RIDING BOOT BUYER’S GUIDE – UNDER $150
There really should be no question that a helmet and eye protection are the most important pieces of safety equipment you can wear when riding an ATV or driving a UTV. It is easier to worry less about boots since we shouldn’t be putting our feet down, right? Wrong. We dress for when things go wrong, and sturdy boots that cover and protect the ankles are a vital part of our safety gear. You probably have a smartphone, right? We like to call boots “smart gear.” There is a dizzying array of boots to choose from, and the price range is huge. If you look at top ATV motocross racers, you will see that every one of those riders is wearing top-flight, expensive but fully featured motocross boots. For the average rider, the choice is a little muddier. Average riders definitely still need boots but might not be in the market for those over $500. For this guide, we set an upper limit of $150, and, frankly, we were as interested to see what kind of value this segment offers as we think you will be. There are some very nice boots under that price point.

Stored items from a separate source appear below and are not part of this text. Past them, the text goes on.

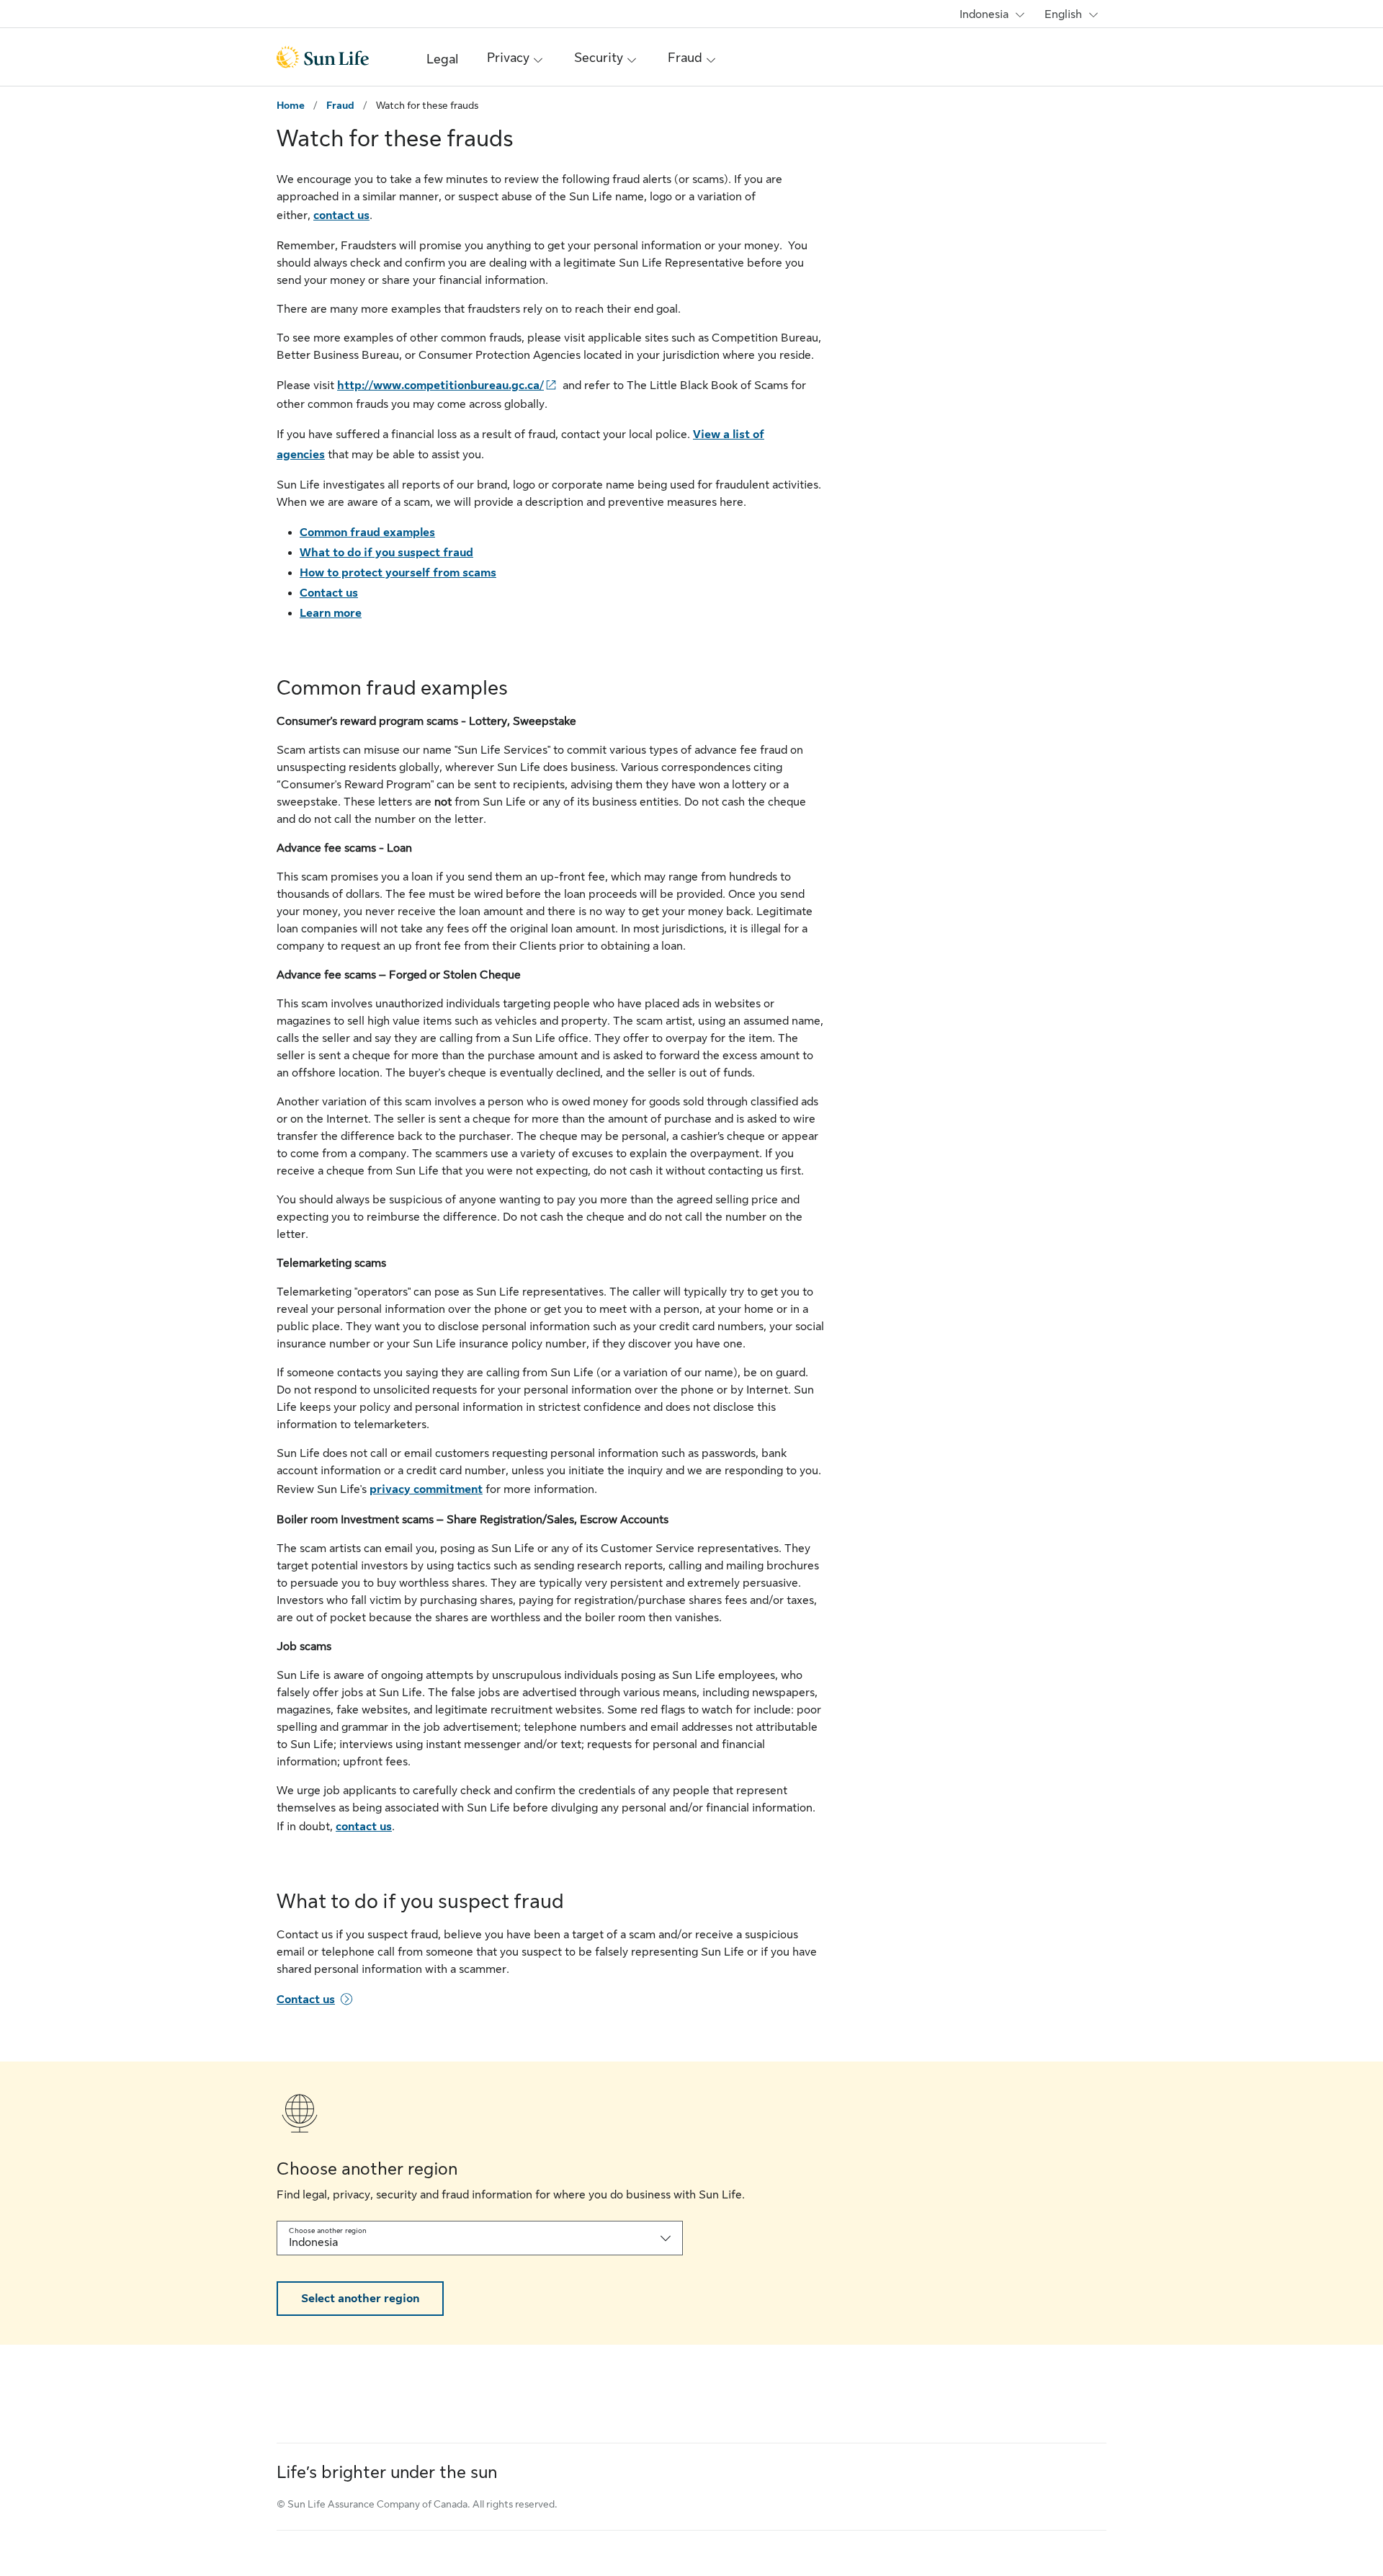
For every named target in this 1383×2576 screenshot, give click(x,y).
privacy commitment (426, 1489)
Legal (442, 59)
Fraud (340, 105)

Just like with helmets and other protective gear, you do get what you pay for. Make no mistake, more expensive boots will offer more support, protection and comfort, and generally they are made of materials that will last longer. On the other hand, there are intelligent choices for those with a smaller budget. We haven’t included every boot at this price point. Answer, Chaparral (Ocelot brand) and MSR all have boots in this range, but they couldn’t make our deadline.
Description: AXO’s Drone boot is an attractive, substantial-looking and -feeling product for the price of $110 for the adult model. According to the tag inside, it contains no leather, though the synthetic material does look and feel like leather. There is a generous quantity of plastic in areas that are high wear or where additional protection is needed. The rubber sole (smooth sole only) is sewed on with a steel cap at the front. The inside of the boot has full-coverage padding that is deepest at the ankle area. Sizing felt correct. The straps for the buckles are easy to adjust, but the buckles themselves take some work. Once locked, they take a firm jerk to pop free. The buckles have two rather thin arms that must precisely engage the mechanism. It takes some effort to lock them, but there is an audible snap with they do lock.

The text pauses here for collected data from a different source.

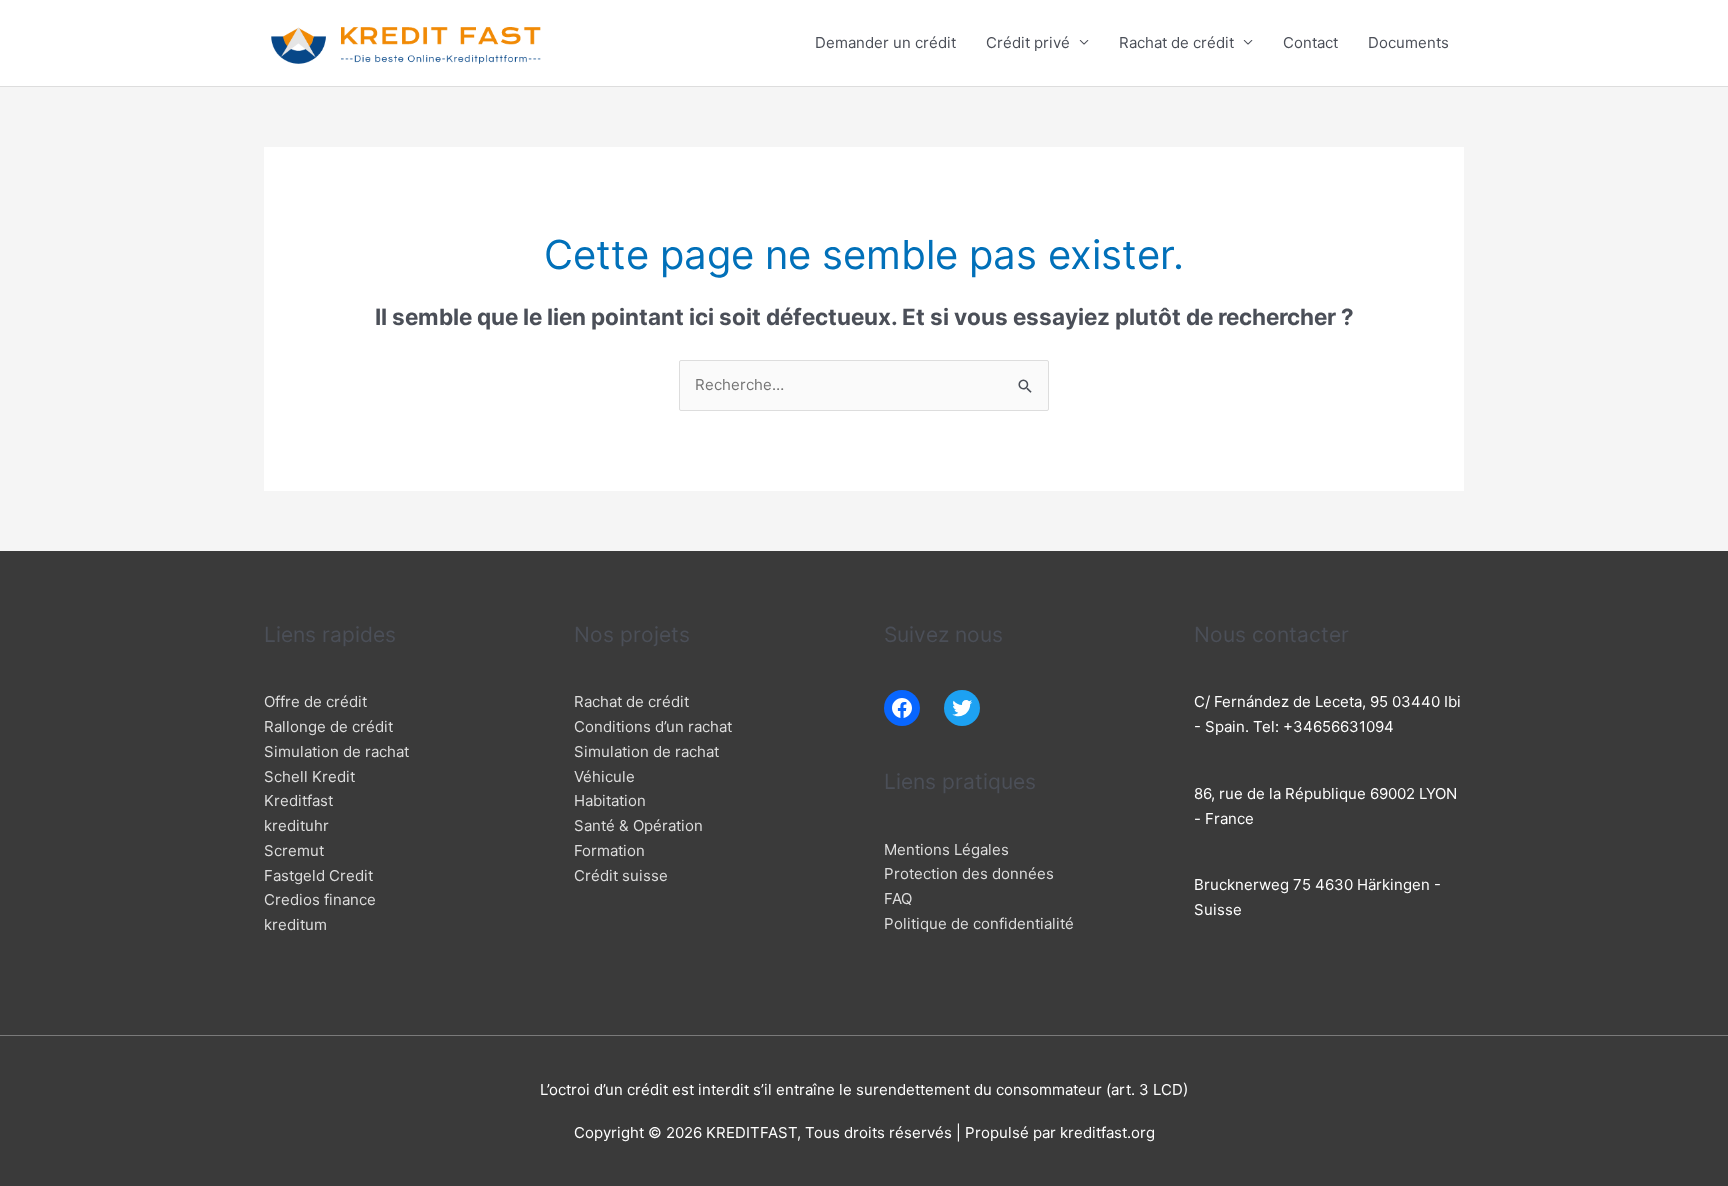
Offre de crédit (315, 701)
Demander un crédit (885, 42)
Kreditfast (298, 800)
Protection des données (969, 873)
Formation (609, 850)
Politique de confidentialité (979, 923)
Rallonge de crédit (328, 726)
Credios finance (320, 899)
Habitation (610, 800)
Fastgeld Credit (318, 875)
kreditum (295, 924)
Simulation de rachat (336, 751)
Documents (1408, 42)
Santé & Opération (638, 825)
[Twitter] (962, 708)
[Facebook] (902, 708)
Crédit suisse (621, 875)
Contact (1310, 42)
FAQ (898, 898)
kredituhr (296, 825)
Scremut (294, 850)
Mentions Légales (946, 849)
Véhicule (604, 776)
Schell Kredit (309, 776)
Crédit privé (1028, 42)
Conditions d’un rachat (653, 726)
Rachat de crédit (1176, 42)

MSRP: Adult, $110; peewee, $100; junior, $105
Sizes: Peewee K10–2, junior 3–6, adult 7–14
Contact: (661)257-0916, www.axo.com
Description: The Fly Maverik is another great-looking boot that is sturdy and fully featured, with a smooth, sewn-on sole. The tag inside claims 10 percent of the boot is leather, and we suspect that the only organic leather is the heat shield on the inside surface of the boot. The 89-percent majority of the boot is synthetic, with the final 1 percent being metal. We’d say the percentage of metal is higher than that, with the steel shank, steel toe cap, and various mounting screws and buckle parts. The sizing is close, and the inside of the boot is fully padded. The buckles have two arms that catch a pin that protrude from the buckle strap. The buckles are easy to lock and unlock. The little arms are flexible, so you must line up the buckle strap straight or the buckle can twist. Overall, we’d say it’s much easier to use than the AXO Drone buckles, but not as securely locked. Replaceable soles are available.
Sizes: Youth size 1 through adult 15
Colors: Black, white/black prints, black/white prints
Contact: www.flyracing.com to find a dealer near you.

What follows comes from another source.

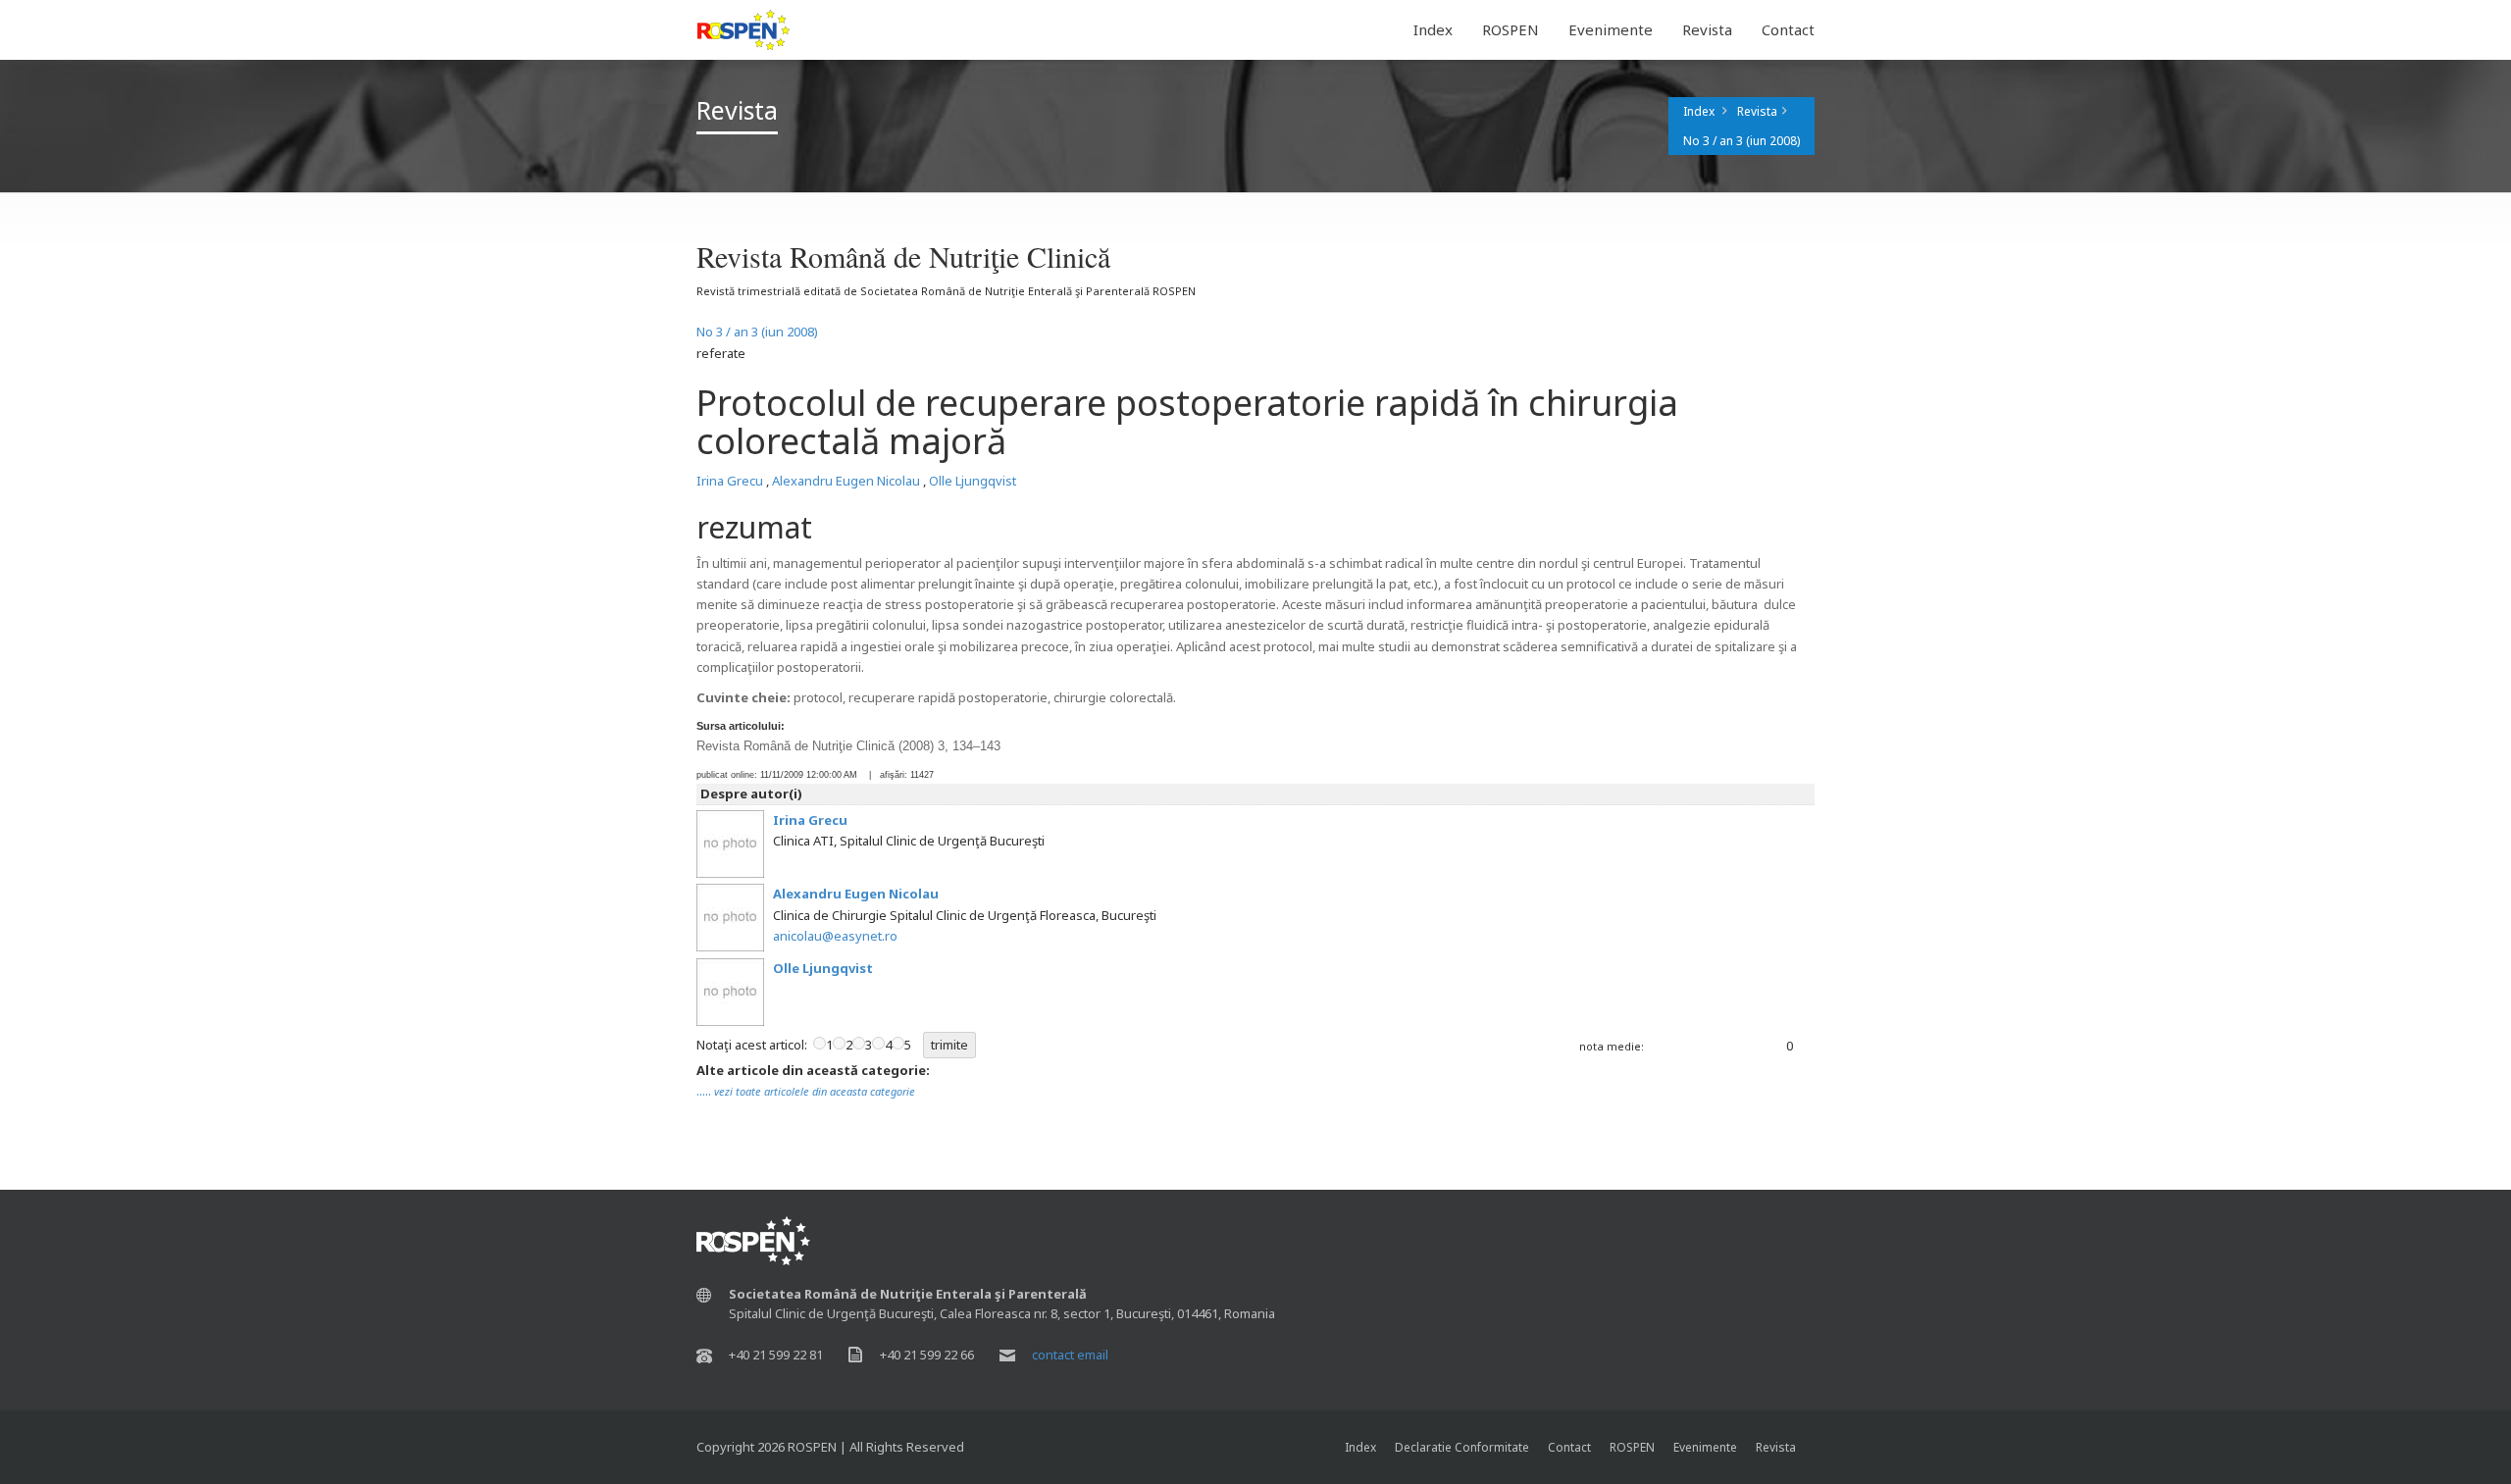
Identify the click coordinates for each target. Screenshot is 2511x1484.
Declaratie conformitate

Description: The Element features a bonded sole over a steel shank rather than one that is sewed on. A molded cap in the front substitutes for the metal cap that some of the other boots use. You can’t replace the sole, but it doesn’t have an edge to snag on the ground. The buckles are easy to use, but also lock securely, and that is a good combination. The sizing is a bit on the small side, so go up if you are in between sizes. Replacement straps and buckles are available, and there is a leather heat shield.
MSRP: Adult, $129.99; Panic (black-and-white design), $139.99; youth, $119.99
Sizes: Adult 7–15, youth 1–6, women 5–12
Colors: Black, white, black/pink and Panic (some large sizes are in black only)
Contact: (800) 32-ONEAL, www.oneal.com
Description: The Shorty II boot is basically the Element boot in a short version. It is made using the same construction and features as the Element as well, but it ends just above the ankle. The Shorty II is made for ATV, SxS, dual-sport and pit-bike riding.
Contact: (800) 32-ONEAL, www.oneal.com
Description: This boot is so new that we didn’t actually get our hands on a pair, so we can’t comment on the fit or buckles. Unlike the other full-size boots, the Blitz uses only three straps and buckles, in addition to the Velcro closure at the top. The Blitz uses a synthetic heat shield. The boot has molded plastic protection parts and a mesh liner. There is a steel shank to protect the bottom of the foot on landings. The Blitz is available with a smooth MX sole or in an ATV model with a rugged sole.